Exudative Pharyngitis: Do Steroids Help?
ABSTRACT & COMMENTARY
This prospective, randomized, double-blinded, placebo-controlled study evaluated the efficacy of betamethasone as an adjunct to antibiotic therapy for patients with exudative pharyngitis. All patients with exudative pharyngitis were treated with antibiotics, either IM penicillin or oral erythromycin. Patients were randomized to receive either IM saline or betamethasone. Patients were asked to rate their pain on a visual analogue scale (VAS) at the time of treatment. Each patient was called periodically to rate their pain on the VAS compared to their initial rating. Marvez-Valls and colleagues did not ask about analgesic use. Not all patients had throat cultures performed.
Patients receiving betamethasone started to feel relief five hours earlier and had complete resolution of pain 14 hours earlier than the placebo group. The number of days of missed school or work was not significantly different between the two groups. In patients whom were cultured, those in the culture negative group did not show any differences in pain scores comparing betamethasone to placebo. Marvez-Valls et al conclude that as an adjunct to antibiotic therapy, betamethasone appears to lessen the time to pain relief in patients with acute exudative pharyngitis, and that this treatment may be most effective in patients with streptococcal pharyngitis. (Marvez-Valls EG, et al. The role of betamethasone in the treatment of acute exudative pharyngitis. Acad Emerg Med 1998;5:567-572.)

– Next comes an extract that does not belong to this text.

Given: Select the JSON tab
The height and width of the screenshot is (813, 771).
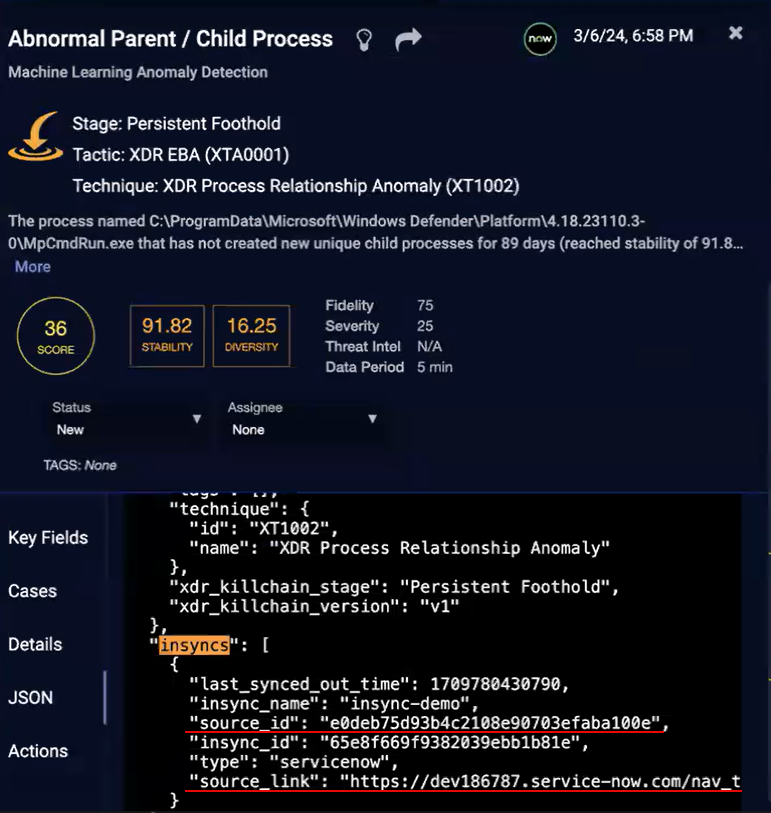Looking at the screenshot, I should [30, 698].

COMMENT BY GLENN C. FREAS, MD, JD, FACEP
In a previous study by O'Brien and associates, dexamethasone was shown to be an effective adjunct to antibiotic treatment for acute pharyngitis.1 Since that study, many emergency physicians used steroids in the treatment of acute pharyngitis to more rapidly decrease the pain associated with this common disease. This study will undoubtedly be cited by many of our colleagues to further justify this practice. Nonetheless, there are persistent questions and concerns about the efficacy and cost effectiveness of this practice. Some of them are highlighted in the accompanying editorials in the same issue of Academic Emergency Medicine.
One area of concern is the validity of the visual analogue scale that was used in this study and its applicability to the pain of pharyngitis. Cydulka points out that even if we assume that the VAS can be applied to the setting of acute pharyngitis pain, the clinical differences between the placebo group and the betamethasone group described at 24 hours disappear at 48 hours.2 Half of the patients had to be reminded of their initial rating on the VAS and did not have the actual visual scale in front of them at home. This is no longer a "visual" analogue scale.
Marvez-Valls et al acknowledge that the lack of control for analgesic use may also call their findings into question. Also, follow-up did not include questions about compliance in the group that was given erythromycin (9% of the patients who received betamethasone were given erythromycin). Finally, as with O'Brien's study, there was no attempt to document the cost-effectiveness of treatment with betamethasone. Do hours of less pain justify the use of an IM injection? The risk of needle stick to health care personnel must also be factored into any cost (risk)-benefit analysis.
For the above reasons, I have been slow to jump on the steroid bandwagon for treatment of pharyngitis. While I am sensitive to the need to help our patients with the pain of acute pharyngitis, I am still not convinced that the routine use of steroids for all patients with this common disease is cost-effective and warranted.